In furtherance of the foregoing, the Company and its transfer agent and registrar are hereby authorized to decline to make any transfer of Securities or securities convertible into or exchangeable or exercisable for any Securities if such transfer would constitute a violation or breach of this Lock-Up Agreement.

If the undersigned is an officer or director of the Company, the undersigned further agrees that the foregoing restrictions in this Lock-Up Agreement shall be equally applicable to any issuer-directed Securities the undersigned may purchase in the above-referenced offering.
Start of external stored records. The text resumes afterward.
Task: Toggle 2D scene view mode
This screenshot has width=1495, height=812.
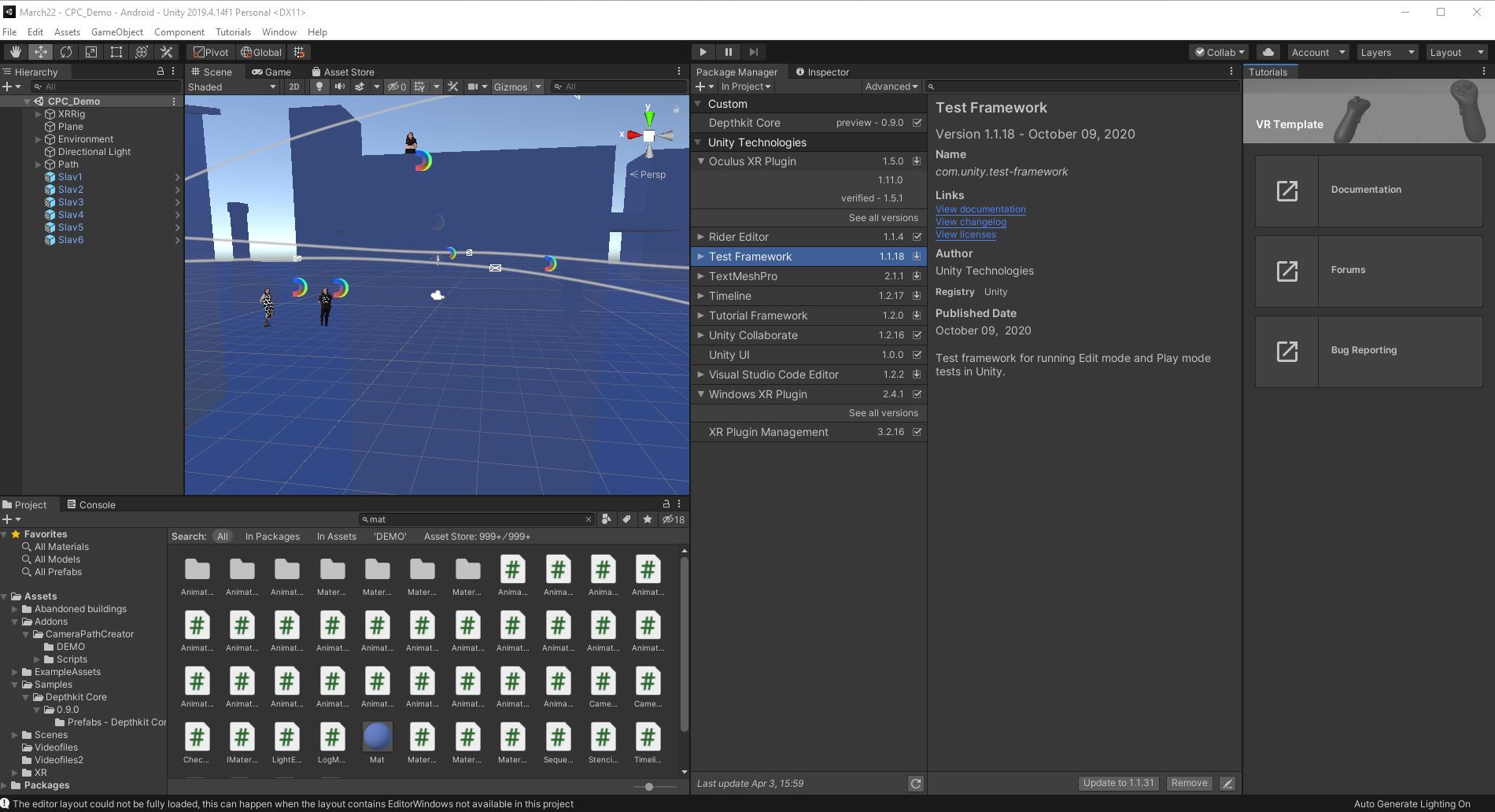Action: coord(293,87)
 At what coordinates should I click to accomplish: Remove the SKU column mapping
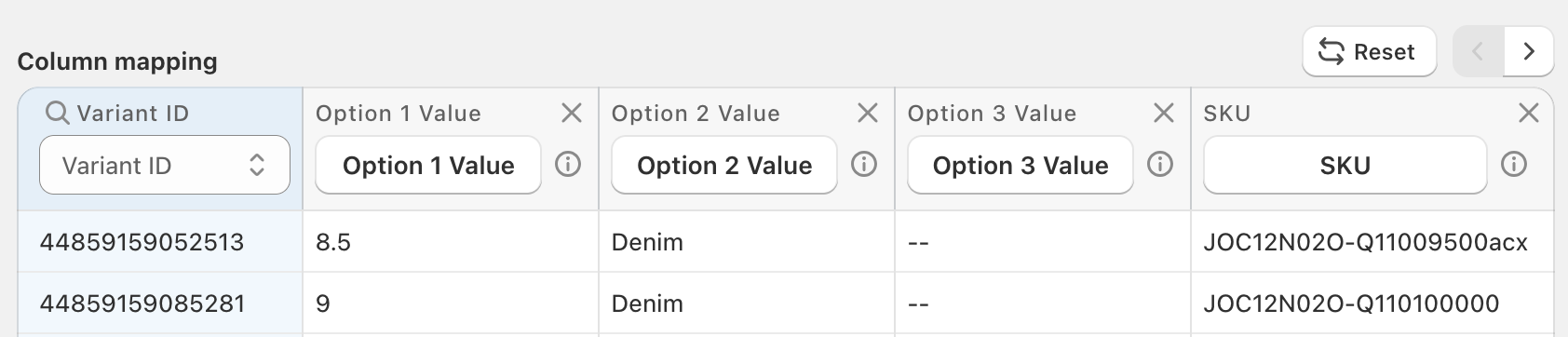pos(1529,114)
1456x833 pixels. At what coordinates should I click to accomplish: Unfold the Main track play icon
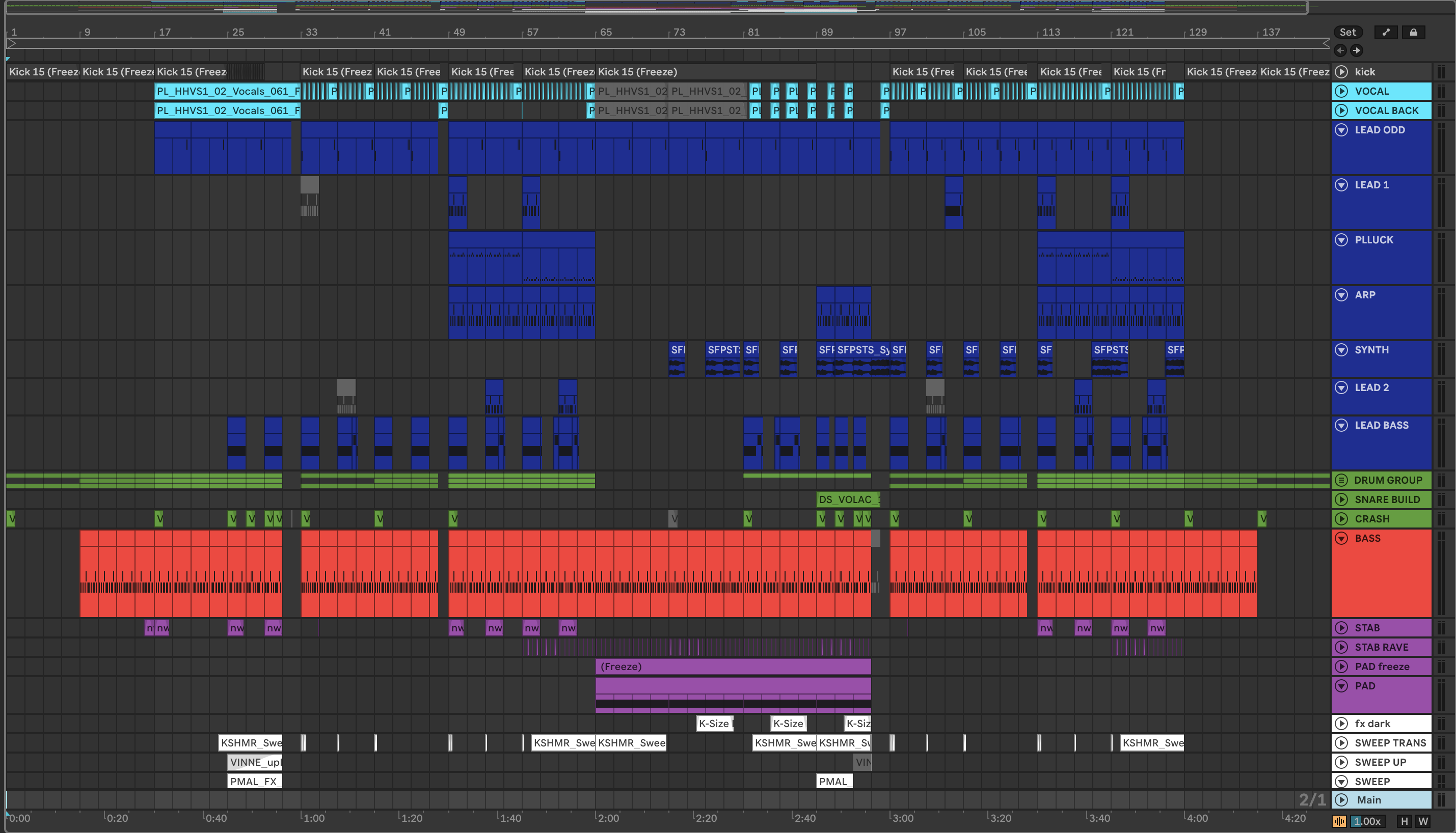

If the undersigned is an officer or director of the Company, (i) the Representatives agree that, at least three business days before the effective date of any release or waiver of the foregoing restrictions in connection with a transfer of Securities or securities convertible into or exchangeable or exercisable for any Securities, the


Representatives will notify the Company of the impending release or waiver, and (ii) the Company has agreed in the Underwriting Agreement to announce the impending release or waiver by press release through a major news service at least two business days before the effective date of the release or waiver. Any release or waiver granted by the Representatives hereunder to any such officer or director shall only be effective two business days after the publication date of such press release. The provisions of this paragraph will not apply if (a) the release or waiver is effected solely to permit a transfer not for consideration and (b) the transferee has agreed in writing to be bound by the same terms described in this Lock-Up Agreement to the extent and for the duration that such terms remain in effect at the time of the transfer.

This Lock-Up Agreement shall be binding on the undersigned and the successors, heirs, personal representatives and assigns of the undersigned. This Lock-Up Agreement shall lapse and become null and void if the Public Offering Date shall not have occurred on or before March 31, 2020. This agreement shall be governed by, and construed in accordance with, the laws of the State of New York.